_Material for the task_
-- Opening Marker --
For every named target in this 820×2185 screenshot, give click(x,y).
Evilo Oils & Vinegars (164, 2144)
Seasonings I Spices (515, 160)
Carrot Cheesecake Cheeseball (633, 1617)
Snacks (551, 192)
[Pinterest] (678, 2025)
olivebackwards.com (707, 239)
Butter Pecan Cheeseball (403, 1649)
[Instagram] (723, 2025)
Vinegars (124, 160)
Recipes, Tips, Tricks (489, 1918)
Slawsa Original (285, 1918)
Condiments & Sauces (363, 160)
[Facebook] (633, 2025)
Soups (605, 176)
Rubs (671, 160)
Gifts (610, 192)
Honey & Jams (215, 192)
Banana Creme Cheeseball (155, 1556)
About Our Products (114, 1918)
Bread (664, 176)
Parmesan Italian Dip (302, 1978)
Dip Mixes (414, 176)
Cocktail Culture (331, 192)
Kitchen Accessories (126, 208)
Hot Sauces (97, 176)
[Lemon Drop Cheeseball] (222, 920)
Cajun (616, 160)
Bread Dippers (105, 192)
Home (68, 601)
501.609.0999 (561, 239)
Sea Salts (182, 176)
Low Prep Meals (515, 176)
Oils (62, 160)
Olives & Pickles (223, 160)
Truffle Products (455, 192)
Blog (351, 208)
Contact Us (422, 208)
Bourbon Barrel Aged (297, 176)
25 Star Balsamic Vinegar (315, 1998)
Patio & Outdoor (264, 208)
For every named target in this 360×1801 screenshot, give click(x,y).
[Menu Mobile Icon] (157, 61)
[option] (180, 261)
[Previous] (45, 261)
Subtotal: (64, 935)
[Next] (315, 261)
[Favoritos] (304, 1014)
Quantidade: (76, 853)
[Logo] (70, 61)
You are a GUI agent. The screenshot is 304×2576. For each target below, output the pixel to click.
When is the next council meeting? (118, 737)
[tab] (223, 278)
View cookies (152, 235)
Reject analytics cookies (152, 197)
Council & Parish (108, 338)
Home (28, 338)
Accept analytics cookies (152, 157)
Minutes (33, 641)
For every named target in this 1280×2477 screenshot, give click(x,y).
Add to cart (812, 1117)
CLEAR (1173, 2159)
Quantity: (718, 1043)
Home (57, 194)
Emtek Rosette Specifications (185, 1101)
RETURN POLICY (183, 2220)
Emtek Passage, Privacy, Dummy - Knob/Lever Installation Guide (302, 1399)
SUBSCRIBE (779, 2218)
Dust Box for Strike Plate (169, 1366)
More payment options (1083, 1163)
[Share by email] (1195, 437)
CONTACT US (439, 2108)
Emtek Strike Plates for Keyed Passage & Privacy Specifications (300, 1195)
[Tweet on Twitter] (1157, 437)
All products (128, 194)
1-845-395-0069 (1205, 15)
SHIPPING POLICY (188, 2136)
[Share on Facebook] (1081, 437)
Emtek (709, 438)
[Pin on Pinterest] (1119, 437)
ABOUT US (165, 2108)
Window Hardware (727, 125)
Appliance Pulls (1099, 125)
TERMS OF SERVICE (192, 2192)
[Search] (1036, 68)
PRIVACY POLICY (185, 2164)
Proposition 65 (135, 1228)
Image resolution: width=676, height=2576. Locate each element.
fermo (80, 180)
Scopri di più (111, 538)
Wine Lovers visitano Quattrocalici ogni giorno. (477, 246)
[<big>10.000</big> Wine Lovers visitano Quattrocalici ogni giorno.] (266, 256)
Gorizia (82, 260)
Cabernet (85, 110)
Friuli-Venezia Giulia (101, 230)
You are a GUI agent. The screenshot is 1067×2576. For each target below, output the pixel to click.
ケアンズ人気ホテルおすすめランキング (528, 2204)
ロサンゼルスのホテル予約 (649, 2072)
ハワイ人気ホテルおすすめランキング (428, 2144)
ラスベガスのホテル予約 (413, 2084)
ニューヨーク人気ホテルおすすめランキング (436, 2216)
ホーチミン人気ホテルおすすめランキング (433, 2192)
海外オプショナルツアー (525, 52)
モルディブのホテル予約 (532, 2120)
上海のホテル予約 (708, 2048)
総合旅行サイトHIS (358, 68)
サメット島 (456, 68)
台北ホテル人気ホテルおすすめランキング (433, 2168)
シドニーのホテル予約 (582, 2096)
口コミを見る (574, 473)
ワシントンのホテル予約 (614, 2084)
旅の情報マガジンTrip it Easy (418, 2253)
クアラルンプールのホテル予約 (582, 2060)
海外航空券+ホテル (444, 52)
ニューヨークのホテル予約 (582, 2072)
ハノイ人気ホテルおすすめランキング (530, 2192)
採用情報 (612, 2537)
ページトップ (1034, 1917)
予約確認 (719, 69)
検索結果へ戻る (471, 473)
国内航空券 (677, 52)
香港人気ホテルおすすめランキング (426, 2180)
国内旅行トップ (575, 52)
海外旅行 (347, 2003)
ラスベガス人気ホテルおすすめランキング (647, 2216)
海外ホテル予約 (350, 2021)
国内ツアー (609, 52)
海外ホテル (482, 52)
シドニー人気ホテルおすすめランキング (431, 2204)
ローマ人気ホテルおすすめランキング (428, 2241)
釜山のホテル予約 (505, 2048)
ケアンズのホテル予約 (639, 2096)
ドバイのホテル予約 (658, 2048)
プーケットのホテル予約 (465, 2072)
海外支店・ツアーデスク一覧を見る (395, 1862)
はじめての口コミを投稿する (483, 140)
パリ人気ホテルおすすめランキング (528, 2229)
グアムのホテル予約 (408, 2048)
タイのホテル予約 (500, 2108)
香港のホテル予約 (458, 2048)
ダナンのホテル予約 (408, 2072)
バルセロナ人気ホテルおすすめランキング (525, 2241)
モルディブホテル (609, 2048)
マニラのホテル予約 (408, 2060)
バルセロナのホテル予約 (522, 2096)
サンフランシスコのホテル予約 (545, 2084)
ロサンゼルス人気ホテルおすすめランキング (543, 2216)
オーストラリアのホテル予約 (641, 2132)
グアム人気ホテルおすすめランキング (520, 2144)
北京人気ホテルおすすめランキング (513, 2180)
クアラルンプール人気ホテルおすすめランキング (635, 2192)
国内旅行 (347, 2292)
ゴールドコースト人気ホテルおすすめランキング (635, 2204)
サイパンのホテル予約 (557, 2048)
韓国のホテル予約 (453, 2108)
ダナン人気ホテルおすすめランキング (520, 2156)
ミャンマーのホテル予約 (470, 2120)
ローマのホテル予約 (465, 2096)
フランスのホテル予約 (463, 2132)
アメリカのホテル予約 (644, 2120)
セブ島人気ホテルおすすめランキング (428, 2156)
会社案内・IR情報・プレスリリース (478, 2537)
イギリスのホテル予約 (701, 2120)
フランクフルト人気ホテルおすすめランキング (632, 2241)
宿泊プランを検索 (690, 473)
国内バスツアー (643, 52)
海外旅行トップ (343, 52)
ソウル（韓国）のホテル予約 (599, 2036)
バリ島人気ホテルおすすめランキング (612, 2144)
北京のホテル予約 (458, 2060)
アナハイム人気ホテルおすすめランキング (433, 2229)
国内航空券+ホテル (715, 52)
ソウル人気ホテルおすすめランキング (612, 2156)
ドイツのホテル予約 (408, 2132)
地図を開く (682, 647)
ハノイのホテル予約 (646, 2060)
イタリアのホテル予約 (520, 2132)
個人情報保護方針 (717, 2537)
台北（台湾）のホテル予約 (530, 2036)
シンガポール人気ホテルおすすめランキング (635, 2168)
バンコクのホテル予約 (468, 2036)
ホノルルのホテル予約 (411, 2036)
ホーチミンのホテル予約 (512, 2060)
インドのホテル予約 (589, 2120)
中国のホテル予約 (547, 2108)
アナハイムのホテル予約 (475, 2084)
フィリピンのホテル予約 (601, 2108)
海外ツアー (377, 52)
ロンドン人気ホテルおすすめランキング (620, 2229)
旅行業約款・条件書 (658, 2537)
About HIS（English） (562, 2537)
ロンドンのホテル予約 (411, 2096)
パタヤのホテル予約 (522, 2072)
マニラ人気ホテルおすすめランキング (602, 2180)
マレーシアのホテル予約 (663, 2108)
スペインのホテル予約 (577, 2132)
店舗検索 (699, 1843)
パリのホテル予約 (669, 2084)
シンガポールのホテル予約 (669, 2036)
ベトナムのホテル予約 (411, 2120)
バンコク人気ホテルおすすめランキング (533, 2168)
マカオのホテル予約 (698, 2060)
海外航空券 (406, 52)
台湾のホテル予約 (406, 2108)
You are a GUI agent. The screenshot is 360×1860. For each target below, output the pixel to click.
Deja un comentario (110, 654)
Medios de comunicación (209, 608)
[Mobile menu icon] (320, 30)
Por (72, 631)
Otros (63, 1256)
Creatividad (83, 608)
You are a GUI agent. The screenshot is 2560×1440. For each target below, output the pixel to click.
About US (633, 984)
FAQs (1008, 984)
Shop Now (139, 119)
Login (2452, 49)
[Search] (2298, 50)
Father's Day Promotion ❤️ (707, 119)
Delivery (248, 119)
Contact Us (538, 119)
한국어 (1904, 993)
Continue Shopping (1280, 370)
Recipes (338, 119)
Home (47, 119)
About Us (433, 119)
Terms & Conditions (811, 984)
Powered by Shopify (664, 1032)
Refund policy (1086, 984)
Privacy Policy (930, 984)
-- Closing Marker --
_What to produce_
For each line of the material that contains "visitano", return a copy.

_Response for this exercise_
Wine Lovers visitano Quattrocalici ogni giorno. (477, 246)
[<big>10.000</big> Wine Lovers visitano Quattrocalici ogni giorno.] (266, 256)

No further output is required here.